Jesús tenía amigos. Quería a todos, pero había amigos con los que tenía un trato especial –como se hace con los amigos– de más amor, de más confianza… Y muchas, muchas veces se quedaba en casa de estos hermanos: Lázaro, Marta, María. Y Jesús sintió dolor por la enfermedad y la muerte de su amigo. Llega al sepulcro y se emociona profundamente, y muy turbado preguntó: «¿Dónde lo habéis enterrado?» (Jn 11,34). Y Jesús se echó a llorar. Jesús, Dios, pero hombre, lloró. Otra vez en el Evangelio se dice que Jesús lloró: cuando lloró sobre Jerusalén (Lc 19,41-42). ¡Y con cuánta ternura lloró Jesús! Lloró de corazón, lloró con amor, lloró con los suyos que lloran. ¡El llanto de Jesús! Quizá, lloró otras veces en la vida –no sabemos–; seguramente en el Huerto de los Olivos. Pero Jesús lloró por amor, siempre.

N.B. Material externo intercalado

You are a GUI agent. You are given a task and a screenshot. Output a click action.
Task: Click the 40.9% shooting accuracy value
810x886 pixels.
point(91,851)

Se conmovió profundamente y, muy turbado, lloró. Cuántas veces hemos oído en el Evangelio esa emoción de Jesús, con aquella frase que se repite: “Viendo, tuvo compasión” (cfr. Mt 9,36; Mt 13,14 ). Jesús no puede ver a la gente y no sentir compasión. Sus ojos miran con el corazón; Jesús ve con los ojos, pero ve con el corazón y es capaz de llorar.
Hoy, ante un mundo que sufre tanto, ante tanta gente que sufre las consecuencias de esta pandemia, yo me pregunto: ¿soy capaz de llorar, como seguramente lo habría hecho Jesús y lo hace ahora Jesús? ¿Mi corazón se parece al de Jesús? Y si es demasiado duro, aunque sea capaz de hablar, de hacer el bien, de ayudar, si el corazón no entra, ni soy capaz de llorar, debo pedir esa gracia al Señor. Señor, que yo llore contigo, llore con tu pueblo que en este momento sufre. Tantos lloran hoy. Y nosotros, desde este altar, desde este sacrificio de Jesús, de Jesús que no se avergonzó de llorar, pidamos la gracia de llorar. Que hoy sea para todos como el domingo del llanto.